The 2xAA Rayovac is for use with AA's only. The CR123 reference is the P60 drop-in. Different drop-ins have different operating voltages. A high voltage drop-in will not work with 2xAA's but would with 2x14500's. a low voltage drop-in would work with 2xaa's but with 2x14500's *poof*

Great little lights to have around the home or to give as gifts!




Barry


----------



## lightcycle1 (Jun 3, 2013)

Well now today I put a piece of Vinhs 3M diffuser film in this 15 dollar light amd its got a beautiful floody cool beam with a nicely diffused smooth transitioning hotspot. Quite a difference. The beam is actually quite pleasing now and the hi-low tailswitch with the momentary turned this light from a no-batteries box hermit into something I'll actually use.

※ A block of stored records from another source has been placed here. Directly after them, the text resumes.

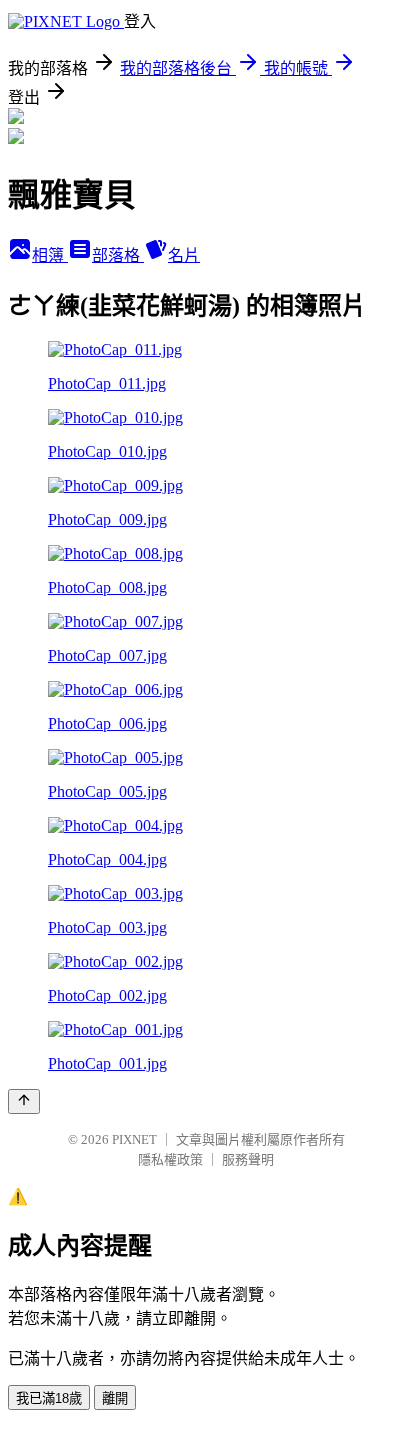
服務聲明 (248, 1159)
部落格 (118, 255)
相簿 (50, 255)
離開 (115, 1398)
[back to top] (24, 1101)
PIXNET (134, 1139)
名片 (184, 255)
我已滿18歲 (49, 1398)
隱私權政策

Try the diffuser film on this one. Its a perfect candidate for smoothing out a very tight, dirty beam.

Sent from my SCH-S720C using Tapatalk 2


----------



## markr6 (Jun 4, 2013)

lightcycle1 said:


> Well now today I put a piece of Vinhs 3M diffuser film in this 15 dollar light amd its got a beautiful floody cool beam with a nicely diffused smooth transitioning hotspot. Quite a difference. The beam is actually quite pleasing now and the hi-low tailswitch with the momentary turned this light from a no-batteries box hermit into something I'll actually use.
> 
> Try the diffuser film on this one. Its a perfect candidate for smoothing out a very tight, dirty beam.
> 
> Sent from my SCH-S720C using Tapatalk 2



I have plenty of film left over...will try tonight!


----------



## lightcycle1 (Jun 4, 2013)

Whats cool too is the throw is still pretty good with the diffuser film on the lens. I was lighting up trees 50 yards away with it last night, and it lights up most of the backyard with the flood. Doesnt throw like it did, but the beam was so tight it was basically unusable at backyard distance range. Made a world of difference on the light. Like I said something Ill actually use now rather than sitting idle in my flashlight kit bag.

Sent from my SCH-S720C using Tapatalk 2


----------



## Hondo (Jun 4, 2013)

Hondo said:


> For those complaining about how tight the beam is, you may want to try a piece of D-C Fix diffuser film on the lens. Easier to diffuse a tight beam than it is to tighten a floody beam.



That IS a great idea!


----------



## lightcycle1 (Jun 4, 2013)

Thats where I got the idea from. Just posting results for this particular light.

BTW great idea! 

Sent from my SCH-S720C using Tapatalk 2


----------